◆ **What to work on**: Please print every line from the one containing "The width and height of the screenshot is (561, 523)." through the last line of the records below, exactly as written and nothing more.

◆ **Data provided**:

+-------+

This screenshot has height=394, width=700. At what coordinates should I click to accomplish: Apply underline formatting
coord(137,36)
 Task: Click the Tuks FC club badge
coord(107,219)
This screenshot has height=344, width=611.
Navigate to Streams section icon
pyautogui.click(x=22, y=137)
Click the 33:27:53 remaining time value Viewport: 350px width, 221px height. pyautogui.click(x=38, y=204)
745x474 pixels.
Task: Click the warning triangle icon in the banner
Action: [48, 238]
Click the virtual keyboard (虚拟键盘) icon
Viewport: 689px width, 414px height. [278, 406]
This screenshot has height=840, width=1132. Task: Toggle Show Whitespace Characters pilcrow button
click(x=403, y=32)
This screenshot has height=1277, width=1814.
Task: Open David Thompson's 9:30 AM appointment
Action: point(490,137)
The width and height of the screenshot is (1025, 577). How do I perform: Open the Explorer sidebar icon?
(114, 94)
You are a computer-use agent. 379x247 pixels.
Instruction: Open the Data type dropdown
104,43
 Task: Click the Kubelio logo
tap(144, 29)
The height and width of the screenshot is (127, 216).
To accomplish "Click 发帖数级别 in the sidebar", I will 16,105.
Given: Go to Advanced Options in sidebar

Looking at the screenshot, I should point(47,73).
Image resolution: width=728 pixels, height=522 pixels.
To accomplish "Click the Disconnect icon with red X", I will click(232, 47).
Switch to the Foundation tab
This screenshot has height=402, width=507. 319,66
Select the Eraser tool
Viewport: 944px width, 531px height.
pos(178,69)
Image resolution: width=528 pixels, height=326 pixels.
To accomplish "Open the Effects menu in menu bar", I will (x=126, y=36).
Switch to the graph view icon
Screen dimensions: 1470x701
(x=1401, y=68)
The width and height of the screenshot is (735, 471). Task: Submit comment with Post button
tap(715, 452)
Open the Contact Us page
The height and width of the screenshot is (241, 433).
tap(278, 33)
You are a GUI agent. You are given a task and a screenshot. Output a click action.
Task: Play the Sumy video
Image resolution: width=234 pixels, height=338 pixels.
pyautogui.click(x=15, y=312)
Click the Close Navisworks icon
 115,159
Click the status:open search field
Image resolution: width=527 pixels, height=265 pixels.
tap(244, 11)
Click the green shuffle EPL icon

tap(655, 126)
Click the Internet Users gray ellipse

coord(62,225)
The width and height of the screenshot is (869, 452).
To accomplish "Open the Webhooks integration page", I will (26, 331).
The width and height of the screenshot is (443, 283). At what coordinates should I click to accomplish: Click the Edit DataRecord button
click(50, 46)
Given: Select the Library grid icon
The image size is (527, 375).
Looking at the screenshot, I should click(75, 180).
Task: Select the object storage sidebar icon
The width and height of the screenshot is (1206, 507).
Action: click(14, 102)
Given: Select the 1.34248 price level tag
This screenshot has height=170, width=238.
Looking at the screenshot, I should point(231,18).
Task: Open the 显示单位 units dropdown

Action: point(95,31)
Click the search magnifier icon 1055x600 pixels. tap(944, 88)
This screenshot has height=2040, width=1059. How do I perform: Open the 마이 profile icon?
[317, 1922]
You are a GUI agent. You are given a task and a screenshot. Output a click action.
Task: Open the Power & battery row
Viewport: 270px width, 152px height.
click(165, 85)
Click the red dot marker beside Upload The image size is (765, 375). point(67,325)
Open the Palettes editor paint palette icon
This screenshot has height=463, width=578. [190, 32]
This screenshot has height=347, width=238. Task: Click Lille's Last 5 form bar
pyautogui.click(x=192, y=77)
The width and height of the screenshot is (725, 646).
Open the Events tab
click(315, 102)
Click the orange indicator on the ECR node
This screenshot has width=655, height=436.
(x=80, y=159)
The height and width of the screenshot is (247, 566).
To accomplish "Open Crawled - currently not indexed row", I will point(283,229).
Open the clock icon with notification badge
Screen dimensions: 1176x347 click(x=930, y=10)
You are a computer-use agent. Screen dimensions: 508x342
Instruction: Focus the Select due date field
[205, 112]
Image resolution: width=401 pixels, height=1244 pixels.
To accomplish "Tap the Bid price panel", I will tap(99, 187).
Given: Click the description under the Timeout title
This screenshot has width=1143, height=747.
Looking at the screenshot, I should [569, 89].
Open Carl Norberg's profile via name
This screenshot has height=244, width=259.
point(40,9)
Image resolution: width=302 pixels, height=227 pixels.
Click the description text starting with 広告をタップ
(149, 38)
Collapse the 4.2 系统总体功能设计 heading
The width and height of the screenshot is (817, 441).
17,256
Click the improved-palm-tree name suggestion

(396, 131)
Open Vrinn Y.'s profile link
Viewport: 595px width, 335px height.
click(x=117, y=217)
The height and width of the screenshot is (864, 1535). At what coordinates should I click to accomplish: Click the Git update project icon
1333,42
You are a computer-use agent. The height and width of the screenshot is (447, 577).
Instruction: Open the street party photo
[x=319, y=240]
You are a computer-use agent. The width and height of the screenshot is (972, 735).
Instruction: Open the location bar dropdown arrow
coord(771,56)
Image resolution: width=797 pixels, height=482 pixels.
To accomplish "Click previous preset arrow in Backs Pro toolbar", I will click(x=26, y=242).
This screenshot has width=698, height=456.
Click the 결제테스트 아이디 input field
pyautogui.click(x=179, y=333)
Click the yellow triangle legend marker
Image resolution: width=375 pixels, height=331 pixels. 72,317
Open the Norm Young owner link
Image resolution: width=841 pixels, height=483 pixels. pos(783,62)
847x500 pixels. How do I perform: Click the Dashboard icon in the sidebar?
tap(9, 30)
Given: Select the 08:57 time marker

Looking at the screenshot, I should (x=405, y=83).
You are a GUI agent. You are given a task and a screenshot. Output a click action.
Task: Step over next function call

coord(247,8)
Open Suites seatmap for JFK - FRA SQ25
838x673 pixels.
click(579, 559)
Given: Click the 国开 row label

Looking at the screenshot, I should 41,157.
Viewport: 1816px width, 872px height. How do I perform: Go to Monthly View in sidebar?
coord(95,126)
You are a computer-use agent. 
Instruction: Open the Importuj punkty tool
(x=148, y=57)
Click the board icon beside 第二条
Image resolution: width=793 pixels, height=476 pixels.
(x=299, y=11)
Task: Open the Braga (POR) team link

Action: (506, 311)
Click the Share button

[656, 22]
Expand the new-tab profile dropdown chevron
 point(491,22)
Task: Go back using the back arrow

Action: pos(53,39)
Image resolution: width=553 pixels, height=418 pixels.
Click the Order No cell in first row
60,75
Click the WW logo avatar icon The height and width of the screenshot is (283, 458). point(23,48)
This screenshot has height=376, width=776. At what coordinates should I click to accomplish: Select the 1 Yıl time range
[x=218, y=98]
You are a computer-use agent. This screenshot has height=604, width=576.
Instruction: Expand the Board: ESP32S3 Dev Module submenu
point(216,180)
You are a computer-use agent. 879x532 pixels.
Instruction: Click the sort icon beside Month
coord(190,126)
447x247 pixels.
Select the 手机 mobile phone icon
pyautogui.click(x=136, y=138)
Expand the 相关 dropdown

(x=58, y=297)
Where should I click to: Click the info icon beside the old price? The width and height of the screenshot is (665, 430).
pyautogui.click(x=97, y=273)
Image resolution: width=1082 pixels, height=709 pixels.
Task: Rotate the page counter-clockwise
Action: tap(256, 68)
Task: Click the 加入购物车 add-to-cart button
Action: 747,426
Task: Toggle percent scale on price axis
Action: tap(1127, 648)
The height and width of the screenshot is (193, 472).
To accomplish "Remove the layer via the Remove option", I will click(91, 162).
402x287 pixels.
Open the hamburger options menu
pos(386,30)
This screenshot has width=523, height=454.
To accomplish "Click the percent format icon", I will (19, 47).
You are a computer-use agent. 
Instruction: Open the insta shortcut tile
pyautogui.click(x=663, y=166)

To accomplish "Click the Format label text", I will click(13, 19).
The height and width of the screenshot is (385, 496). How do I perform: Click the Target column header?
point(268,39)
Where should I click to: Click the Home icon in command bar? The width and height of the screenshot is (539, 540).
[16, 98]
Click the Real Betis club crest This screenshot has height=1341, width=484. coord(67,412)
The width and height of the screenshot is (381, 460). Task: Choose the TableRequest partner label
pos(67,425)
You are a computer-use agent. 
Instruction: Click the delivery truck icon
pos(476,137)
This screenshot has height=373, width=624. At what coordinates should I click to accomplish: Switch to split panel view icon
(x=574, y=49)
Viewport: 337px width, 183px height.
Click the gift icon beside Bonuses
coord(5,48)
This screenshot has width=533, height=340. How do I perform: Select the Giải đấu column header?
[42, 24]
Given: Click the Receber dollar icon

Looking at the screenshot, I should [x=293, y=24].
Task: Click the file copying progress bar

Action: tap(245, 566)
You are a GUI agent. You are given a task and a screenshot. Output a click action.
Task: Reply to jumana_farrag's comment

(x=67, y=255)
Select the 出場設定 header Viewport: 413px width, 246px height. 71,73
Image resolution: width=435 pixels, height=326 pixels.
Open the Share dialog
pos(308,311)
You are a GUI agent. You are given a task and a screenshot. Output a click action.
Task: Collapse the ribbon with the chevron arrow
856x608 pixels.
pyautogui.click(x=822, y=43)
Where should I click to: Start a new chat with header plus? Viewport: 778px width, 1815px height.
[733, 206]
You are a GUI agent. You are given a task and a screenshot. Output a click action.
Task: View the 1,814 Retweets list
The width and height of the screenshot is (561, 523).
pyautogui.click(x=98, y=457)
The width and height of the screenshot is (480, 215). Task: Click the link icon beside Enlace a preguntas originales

+-------+

◆ **Response**:
The width and height of the screenshot is (561, 523).
pyautogui.click(x=98, y=457)
The width and height of the screenshot is (480, 215). Task: Click the link icon beside Enlace a preguntas originales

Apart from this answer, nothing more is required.